- Born: 1916 Abeokuta, British Nigeria
- Died: 19 September 1996 (aged 79–80) Abeokuta, Nigeria
- Occupation: Businesswoman
- Children: Oba Adedapo Tejuoso, Karunwi III

= Bisoye Tejuoso =

Nigerian businesswoman

Chief Esther Bisoye Tejuoso (1916 – 19 September 1996) was a Nigerian businesswoman from Abeokuta. She was born into the family of an Egba farmer who was also a chief in Abeokuta. She herself held the chieftaincy of the Iyalode, a fact which made her very prominent in Egba affairs.

==Life==
Tejuosho was born into an Egba royal family, her grandfather was Oba Karunwi, Osile of Oke-Ona, Abeokuta. She studied at Igbein Primary School, Abeokuta before attending Idi Aba Teacher's Training College, Abeokuta. At 18 years old, she married a teacher, Joseph Somoye Tejuoso and later accompanied him to Zaria, where he was working. At Zaria, Tejuoso thrived in trading foodstuff with southern Nigerians; she used the railway to transport goods from Zaria to Lagos.
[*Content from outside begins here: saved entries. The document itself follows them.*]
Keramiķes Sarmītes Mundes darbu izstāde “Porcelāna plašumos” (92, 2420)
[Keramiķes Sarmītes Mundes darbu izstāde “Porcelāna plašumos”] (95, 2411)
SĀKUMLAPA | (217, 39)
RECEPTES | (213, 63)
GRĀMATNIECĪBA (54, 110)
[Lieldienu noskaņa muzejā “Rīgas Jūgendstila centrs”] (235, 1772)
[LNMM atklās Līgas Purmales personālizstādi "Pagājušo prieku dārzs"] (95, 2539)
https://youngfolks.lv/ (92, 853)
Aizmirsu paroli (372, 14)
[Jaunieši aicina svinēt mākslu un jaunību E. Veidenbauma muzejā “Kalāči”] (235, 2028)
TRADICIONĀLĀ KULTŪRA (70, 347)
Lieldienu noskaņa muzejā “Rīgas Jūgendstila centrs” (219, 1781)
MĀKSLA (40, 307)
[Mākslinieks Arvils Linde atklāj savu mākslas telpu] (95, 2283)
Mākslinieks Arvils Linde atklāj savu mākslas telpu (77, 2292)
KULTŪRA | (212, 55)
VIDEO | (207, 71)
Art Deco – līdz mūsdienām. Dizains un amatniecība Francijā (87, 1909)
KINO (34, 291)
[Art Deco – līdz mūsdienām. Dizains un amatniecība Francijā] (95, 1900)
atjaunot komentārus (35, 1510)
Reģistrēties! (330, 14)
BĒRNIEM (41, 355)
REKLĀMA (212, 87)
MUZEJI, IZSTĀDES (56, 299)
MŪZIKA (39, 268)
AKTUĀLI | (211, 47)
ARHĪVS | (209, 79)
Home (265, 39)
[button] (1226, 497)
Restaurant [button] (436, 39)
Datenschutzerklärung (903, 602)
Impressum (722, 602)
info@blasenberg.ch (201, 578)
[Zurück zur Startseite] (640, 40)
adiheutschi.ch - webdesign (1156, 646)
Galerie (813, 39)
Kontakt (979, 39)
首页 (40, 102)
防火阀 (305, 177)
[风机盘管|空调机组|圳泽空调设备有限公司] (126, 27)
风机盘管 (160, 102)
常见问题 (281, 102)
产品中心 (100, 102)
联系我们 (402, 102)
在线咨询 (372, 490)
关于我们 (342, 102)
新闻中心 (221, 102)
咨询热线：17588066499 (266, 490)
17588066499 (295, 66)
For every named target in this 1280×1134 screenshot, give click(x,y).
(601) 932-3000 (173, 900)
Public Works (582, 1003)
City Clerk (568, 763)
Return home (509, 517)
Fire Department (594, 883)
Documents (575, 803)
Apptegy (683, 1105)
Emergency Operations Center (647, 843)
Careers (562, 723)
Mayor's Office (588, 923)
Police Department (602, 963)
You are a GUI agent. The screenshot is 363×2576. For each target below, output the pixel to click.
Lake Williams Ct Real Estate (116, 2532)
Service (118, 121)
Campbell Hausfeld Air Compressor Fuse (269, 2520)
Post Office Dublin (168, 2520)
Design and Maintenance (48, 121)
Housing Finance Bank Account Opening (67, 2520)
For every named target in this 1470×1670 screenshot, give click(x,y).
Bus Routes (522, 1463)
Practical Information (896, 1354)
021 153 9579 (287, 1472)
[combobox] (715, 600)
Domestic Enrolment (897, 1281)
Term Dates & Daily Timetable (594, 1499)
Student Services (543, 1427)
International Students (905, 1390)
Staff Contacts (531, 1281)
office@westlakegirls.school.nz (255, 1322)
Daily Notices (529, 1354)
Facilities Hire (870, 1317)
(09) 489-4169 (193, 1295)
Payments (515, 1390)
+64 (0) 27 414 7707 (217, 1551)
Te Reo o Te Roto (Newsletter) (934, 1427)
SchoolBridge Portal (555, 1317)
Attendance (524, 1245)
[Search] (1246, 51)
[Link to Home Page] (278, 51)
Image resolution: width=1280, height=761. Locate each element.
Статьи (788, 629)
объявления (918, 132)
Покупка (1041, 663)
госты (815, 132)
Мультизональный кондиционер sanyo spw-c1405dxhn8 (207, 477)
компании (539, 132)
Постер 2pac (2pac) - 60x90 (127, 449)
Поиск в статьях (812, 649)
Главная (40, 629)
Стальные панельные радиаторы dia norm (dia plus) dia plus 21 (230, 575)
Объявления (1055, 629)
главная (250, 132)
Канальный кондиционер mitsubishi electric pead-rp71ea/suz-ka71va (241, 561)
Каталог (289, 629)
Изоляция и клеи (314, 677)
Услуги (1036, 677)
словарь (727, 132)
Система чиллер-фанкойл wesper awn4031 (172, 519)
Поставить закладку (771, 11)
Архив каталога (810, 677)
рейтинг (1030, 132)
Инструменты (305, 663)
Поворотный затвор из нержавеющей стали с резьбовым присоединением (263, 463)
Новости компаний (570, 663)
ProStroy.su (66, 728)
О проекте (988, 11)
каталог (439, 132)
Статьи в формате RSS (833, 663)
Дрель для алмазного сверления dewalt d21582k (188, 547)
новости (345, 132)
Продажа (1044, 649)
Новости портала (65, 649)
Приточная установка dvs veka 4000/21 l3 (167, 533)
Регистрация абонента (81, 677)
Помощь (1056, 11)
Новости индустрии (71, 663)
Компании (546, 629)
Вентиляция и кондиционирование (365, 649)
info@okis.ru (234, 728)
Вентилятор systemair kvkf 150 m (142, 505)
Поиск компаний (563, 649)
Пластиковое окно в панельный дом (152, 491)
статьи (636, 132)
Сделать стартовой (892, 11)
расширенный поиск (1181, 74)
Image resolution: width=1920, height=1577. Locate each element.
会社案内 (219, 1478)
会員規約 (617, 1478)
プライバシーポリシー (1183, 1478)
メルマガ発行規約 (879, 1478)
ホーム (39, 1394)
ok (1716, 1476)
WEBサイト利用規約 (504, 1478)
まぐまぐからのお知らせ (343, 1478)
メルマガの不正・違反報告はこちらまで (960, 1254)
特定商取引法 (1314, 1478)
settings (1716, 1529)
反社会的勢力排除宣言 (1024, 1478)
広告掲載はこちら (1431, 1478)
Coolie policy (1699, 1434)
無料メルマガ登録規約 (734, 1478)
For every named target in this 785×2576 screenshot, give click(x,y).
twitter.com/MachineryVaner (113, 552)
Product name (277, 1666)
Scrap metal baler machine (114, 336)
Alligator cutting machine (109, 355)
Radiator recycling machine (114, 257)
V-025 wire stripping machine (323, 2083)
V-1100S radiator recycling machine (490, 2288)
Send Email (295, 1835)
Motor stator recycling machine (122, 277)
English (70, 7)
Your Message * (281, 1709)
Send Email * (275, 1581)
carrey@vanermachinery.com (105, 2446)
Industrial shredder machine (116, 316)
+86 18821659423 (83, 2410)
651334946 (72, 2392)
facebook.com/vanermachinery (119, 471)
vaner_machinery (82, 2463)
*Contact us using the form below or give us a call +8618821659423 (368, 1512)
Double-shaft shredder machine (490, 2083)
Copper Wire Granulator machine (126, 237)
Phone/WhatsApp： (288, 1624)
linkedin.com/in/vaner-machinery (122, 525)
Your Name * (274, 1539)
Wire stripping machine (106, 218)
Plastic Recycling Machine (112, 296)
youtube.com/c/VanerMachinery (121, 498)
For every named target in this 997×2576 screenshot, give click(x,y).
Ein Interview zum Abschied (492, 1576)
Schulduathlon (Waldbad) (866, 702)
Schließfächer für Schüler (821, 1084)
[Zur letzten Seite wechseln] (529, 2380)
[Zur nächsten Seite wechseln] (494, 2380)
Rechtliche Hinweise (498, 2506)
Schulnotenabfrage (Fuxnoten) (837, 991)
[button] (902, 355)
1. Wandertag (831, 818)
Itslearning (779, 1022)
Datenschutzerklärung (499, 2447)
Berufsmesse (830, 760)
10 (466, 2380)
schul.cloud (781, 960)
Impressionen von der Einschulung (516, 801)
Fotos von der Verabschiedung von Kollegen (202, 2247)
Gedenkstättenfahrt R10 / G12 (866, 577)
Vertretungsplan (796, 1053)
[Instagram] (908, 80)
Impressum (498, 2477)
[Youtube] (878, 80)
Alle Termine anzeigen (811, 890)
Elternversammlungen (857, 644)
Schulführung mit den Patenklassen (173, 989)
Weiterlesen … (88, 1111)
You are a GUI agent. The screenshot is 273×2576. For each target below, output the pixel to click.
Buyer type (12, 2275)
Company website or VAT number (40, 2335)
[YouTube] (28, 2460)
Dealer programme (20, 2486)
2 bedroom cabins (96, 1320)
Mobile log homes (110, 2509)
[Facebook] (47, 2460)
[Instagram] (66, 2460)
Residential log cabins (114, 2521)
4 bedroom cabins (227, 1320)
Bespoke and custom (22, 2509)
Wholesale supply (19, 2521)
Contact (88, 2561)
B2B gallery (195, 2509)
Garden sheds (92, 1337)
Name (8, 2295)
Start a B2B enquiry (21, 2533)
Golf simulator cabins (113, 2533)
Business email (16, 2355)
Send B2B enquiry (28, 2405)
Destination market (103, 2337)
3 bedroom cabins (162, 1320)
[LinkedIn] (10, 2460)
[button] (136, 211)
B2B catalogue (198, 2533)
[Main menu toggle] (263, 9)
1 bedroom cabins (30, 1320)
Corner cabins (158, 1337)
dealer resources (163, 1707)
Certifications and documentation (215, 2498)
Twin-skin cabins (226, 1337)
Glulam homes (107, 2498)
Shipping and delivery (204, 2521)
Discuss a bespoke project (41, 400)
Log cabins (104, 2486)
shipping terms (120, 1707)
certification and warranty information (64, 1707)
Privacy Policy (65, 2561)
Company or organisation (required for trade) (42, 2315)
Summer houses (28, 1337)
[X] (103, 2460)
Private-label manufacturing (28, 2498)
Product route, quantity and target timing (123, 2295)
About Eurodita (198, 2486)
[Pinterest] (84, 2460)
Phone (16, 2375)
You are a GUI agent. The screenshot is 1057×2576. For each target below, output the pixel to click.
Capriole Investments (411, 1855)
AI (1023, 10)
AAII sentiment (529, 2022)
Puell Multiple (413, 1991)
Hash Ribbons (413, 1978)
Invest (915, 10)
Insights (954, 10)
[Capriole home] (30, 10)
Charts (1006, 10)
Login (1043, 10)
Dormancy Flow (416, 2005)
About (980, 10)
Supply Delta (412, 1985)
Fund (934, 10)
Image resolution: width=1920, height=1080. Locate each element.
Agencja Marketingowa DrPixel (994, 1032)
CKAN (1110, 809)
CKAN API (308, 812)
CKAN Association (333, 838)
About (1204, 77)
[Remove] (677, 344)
In the early 1950s, she became an agent for the United African Company, and in later years, added Vono industries to her list of suppliers. She became very successful during this period and acquired real estate in various parts of the country. In the early 1960s, she was a major dealer of Vono mattresses in Broad St and was approached by a Norwegian businessman for a partnership in a foam manufacturing venture. The partnership took off in 1964 when Nigerian Polyurethane Ltd started producing its own brand of Cool Foams.

==Career and death==
In 1970, after disagreeing with her partners in a foam and carpet manufacturing venture, she decided to build her own factory. She got a loan from the Nigerian Industrial Development Bank and established, Teju Industries, a firm specialized in foam manufacturing. Over the years, she ventured out to other businesses. She is remembered as a pioneering woman who attained the summit of financial independence and success.

She was murdered on 19 September 1996 at age 80 amid controversy over the obaship of Egbaland. To date, her murder has not been solved by Nigerian authorities.